Among the crowd listening to the pope’s video message were representatives from the People’s Republic of China, including Bishop Shen Bin of Shanghai, who was unilaterally installed by Chinese authorities as bishop of Shanghai in April 2023 without a papal mandate, thereby breaking the terms of the Vatican-China deal. Pope Francis confirmed his appointment in July 2023.
The Holy See first entered into a provisional two-year agreement with Beijing on the appointment of bishops in 2018, which has since been renewed twice and is again up for renewal this fall.
Pope Francis opted not to speak of the Vatican’s diplomatic efforts with Beijing or religious freedom in China in his message but said that Chinese Catholics today “bear witness to their faith through works of mercy and charity, and in their witness they give a real contribution to the harmony of social coexistence.”
A large statue of Our Lady of Sheshan stood on the pope’s desk as he spoke.

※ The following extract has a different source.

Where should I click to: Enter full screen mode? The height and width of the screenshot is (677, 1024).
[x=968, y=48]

The pope noted that during the month of May many Chinese Catholics usually go on pilgrimage to the Marian Shrine of Sheshan, located near Shanghai.
“I too ideally climb the hill of Sheshan, and let us all together entrust to Mary, Help of Christians, our brothers and sisters in the faith who are in China, all the Chinese people, and all our poor world, asking for her intercession, so that peace may always win everywhere,” Pope Francis said.

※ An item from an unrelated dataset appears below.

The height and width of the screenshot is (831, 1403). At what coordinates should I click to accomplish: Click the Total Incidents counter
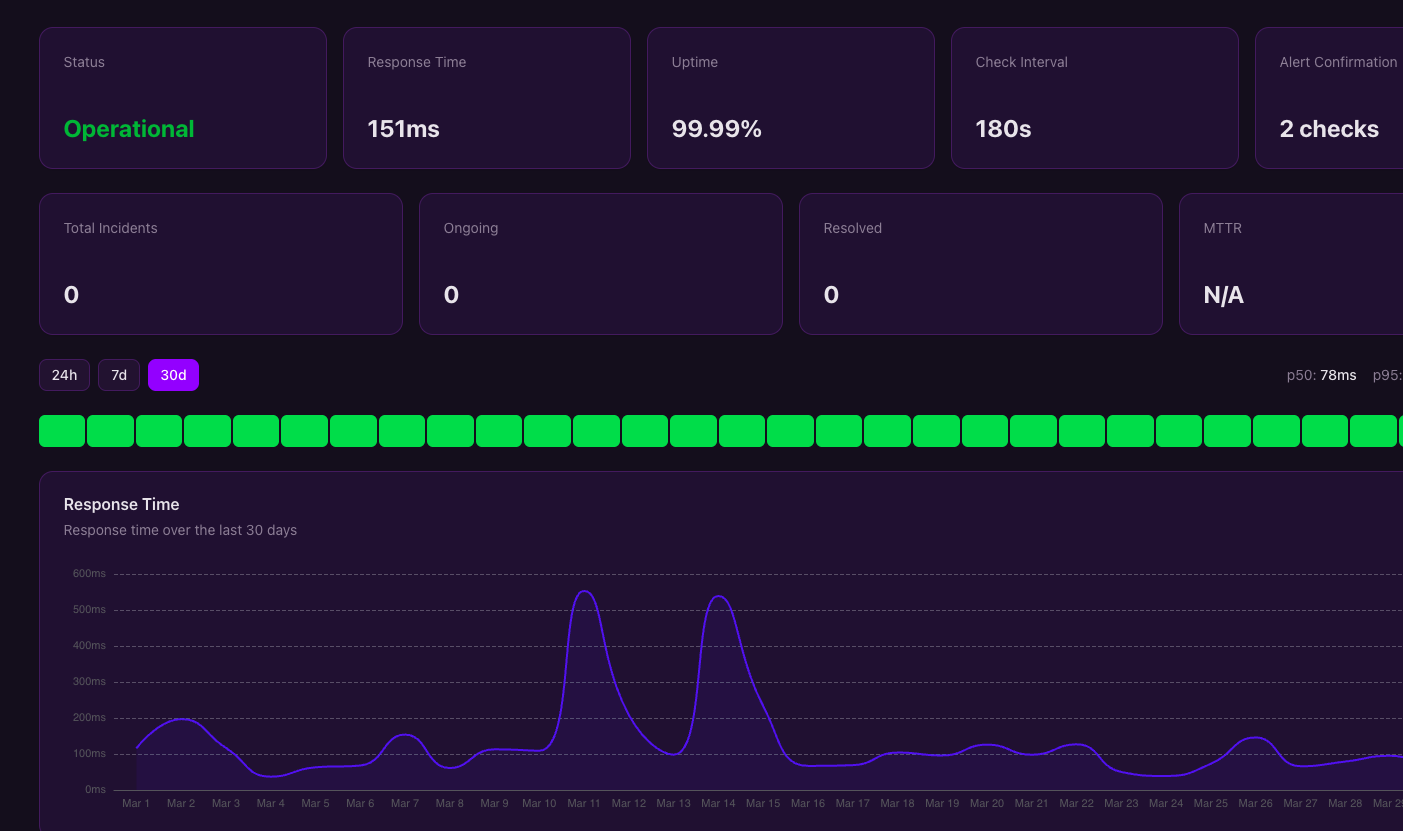pos(220,263)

Following the pope’s message, Shen Bin delivered a 15-minute speech in Chinese to the packed auditorium of the Pontifical Urban University on the Janiculum Hill overlooking St. Peter’s Basilica.
The Chinese bishop offered a different interpretation of the 1924 council from the pope in his speech, saying that “the Council of Shanghai did not lead to an immediate and radical change in the Church in China,” adding that by the 1949 Communist Revolution “only 29 of China’s 137 dioceses had Chinese bishops, and only three of 20 archbishops were Chinese.”
“The Catholic Church in China had not really freed itself from foreign powers to become a work led by Chinese Christians and had not yet managed to shed the label of ‘foreign religion,’” he said.
Shen Bin, who has held leadership positions in the Chinese Catholic Patriotic Association established by the Chinese Communist Party and under the control of the United Front Work Department, went on to defend Beijing’s religious freedom record and underlined the need for the Church in China to “follow a path of sinicization.”
“The policy of religious freedom implemented by the Chinese government has no interest in changing the Catholic faith but only hopes that the Catholic clergy and faithful will defend the interests of the Chinese people and free themselves from the control of foreign powers,” Shen Bin said in his speech.
“Today the Chinese people are carrying out the great rebirth of the Chinese nation in a global way with Chinese-style modernization, and the Catholic Church in China must move in the same direction, following a path of sinicization that is in line with Chinese society and culture today,” the Shanghai bishop added.
The conference, titled “100 Years Since the ‘Concilium Sinense’: Between History and the Present,” was held in Chinese and Italian in the Great Hall of the Pontifical Urban University. The Pastoral Commission for China and Agenzia Fides, the information service of the Pontifical Mission Societies, organized the conference, which featured Vatican Secretary of State Cardinal Pietro Parolin and Cardinal Luis Antonio Tagle as speakers.
Speaking to journalists on the sidelines of the conference, Parolin said the Holy See would like to increase and deepen its contacts in China.
“We have been hoping for a long time now to have a stable presence in China, even if initially it may not have the form of a papal representation of an apostolic nunciature,” Parolin said.